◆ **SELECTED EXTRACT**:
Common Drug for PTSD Doesn't Stem Nightmares, Sleep Problems in Veterans

Experts in PTSD familiar with the research have been shocked by the findings.

(Reuters) — The blood pressure drug prazosin, widely prescribed to relieve symptoms of post-traumatic stress disorder (PTSD), has failed to show it can reduce distressing dreams or improve sleep quality in a trial of 304 military veterans at 13 Veterans Affairs medical centers.


After 10 weeks of therapy with the generic drug, which costs about a nickel per pill, recipients had no significant reduction in recurrent nightmares or easier sleep compared to veterans receiving placebo.

Sixteen weeks later, even after doctors were allowed to add some other treatments, there was still no difference between the two groups.

The study, known as PACT, did find a lower rate of new or worsening suicidal thoughts among prazosin recipients. The rate with placebo was 15 percent versus 8 percent with the drug. However, that trend surfaced as part of an evaluation of side effects; suicidal ideation was not a primary outcome and the number of cases was small.

Experts in PTSD familiar with the research have been shocked by the findings, chief author Dr. Murray Raskind told Reuters Health in a telephone interview.

But it's also likely that the drug is effective in some veterans with more severe PTSD who have trauma nightmares, waking up sweaty after thrashing around in bed. They were excluded from the study for safety reasons. In normal nightmares, sleepers are usually unable to move.

The results should discourage doctors from giving prazosin as a one-size-fits-all therapy and encourage them to identify veterans who will find it effective, he said.

◆ **DIRECTIONS**:
**1)** How many military veterans took part in the prazosin trial described in the article on PTSD nightmares?
**2)** Continue the article on prazosin and PTSD nightmares, starting after its final sentence.

◆ **DATASET RECORDS**:
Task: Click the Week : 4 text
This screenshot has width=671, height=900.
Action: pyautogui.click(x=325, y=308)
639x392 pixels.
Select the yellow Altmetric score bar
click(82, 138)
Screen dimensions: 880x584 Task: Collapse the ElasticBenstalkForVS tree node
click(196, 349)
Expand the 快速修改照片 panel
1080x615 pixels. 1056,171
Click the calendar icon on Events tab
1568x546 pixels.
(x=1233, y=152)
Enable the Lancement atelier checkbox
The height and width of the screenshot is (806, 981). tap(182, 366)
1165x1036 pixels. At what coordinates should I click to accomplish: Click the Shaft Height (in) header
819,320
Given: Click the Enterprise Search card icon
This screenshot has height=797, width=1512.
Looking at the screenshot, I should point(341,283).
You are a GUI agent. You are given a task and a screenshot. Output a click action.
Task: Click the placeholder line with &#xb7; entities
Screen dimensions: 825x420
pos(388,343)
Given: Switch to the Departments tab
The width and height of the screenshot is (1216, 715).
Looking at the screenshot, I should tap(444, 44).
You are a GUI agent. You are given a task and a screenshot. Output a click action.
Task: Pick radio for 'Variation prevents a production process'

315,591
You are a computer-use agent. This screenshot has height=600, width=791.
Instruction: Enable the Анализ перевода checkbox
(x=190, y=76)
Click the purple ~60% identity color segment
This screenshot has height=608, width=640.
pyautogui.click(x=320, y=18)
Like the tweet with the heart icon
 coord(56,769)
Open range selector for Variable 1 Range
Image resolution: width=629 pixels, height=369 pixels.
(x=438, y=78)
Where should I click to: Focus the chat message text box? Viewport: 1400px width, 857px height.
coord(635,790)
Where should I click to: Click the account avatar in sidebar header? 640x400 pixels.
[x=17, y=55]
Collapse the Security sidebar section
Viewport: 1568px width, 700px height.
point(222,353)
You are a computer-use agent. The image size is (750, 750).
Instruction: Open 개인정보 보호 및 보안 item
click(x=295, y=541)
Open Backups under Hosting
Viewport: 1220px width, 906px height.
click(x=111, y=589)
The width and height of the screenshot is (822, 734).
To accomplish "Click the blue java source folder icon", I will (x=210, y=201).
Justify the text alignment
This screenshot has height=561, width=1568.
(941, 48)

◆ **RESPONSES TO THE EXERCISE**:
**1)** 304 military veterans.

**2)**
"It should put the focus on personalized precision medicine. Fortunately, our patients will tell us" when it's working and will ask for it if they're taken off the drug and their symptoms return, said Raskind, director of the VA's Northwest Network Mental Illness Research Education and Clinical Center.

An estimated 5 percent to 10 percent of the U.S. population has PTSD, with much higher rates among veterans and active-duty soldiers.

It manifests itself in many ways but nightmares and sleep problems are often cited as the worst aspects.

When veterans reported that the medicine, when given for high blood pressure, seemed to be alleviating their nightmares, the drug was quickly embraced as a PTSD treatment. Some clinical trials have affirmed its reputation.

"Thus, the failure of this new, large, multisite trial to replicate the previous studies is surprising and disappointing," Dr. Kerry Ressler of McLean Hospital in Belmont, Massachusetts, said in an editorial in The New England Journal of Medicine, where the study appears.

Ressler said the drug may not have seemed effective because patients with social instability or veterans who were already benefiting from another drug were not included. Some volunteers may also have been suffering from undiagnosed sleep apnea, which might have masked the benefits of the drug.

The study allowed for the daily dose to be adjusted upward — up to 20 milligrams per day for men and 12 mg for women - to try for maximal alleviation of nightmares without serious adverse effects. Among the 187 men, 54% of the prazosin recipients and 70% getting placebo reached the maximum dose.

"We found out from our referring doctors that the very distressed vets who had these trauma nightmares — waking up sweaty, thrashing around — were not put in the study," said Dr. Raskind. "So we got a sample of quite stable veterans who reported enough symptoms for PTSD and had nightmares. But we had to exclude people with psychosocial instability because we didn't want to risk giving placebo to someone who would harm themselves, harm others, get in trouble with the law, or lose their jobs because they were randomized to placebo for 6 months. So I think what we did was recruit a very treatment-resistant, stable sample."

Not surprisingly, prazosin lowered blood pressure more than placebo, and it still may be given for that purpose, said Raskind, who is also a professor of psychiatry at the University of Washington School of Medicine in Seattle.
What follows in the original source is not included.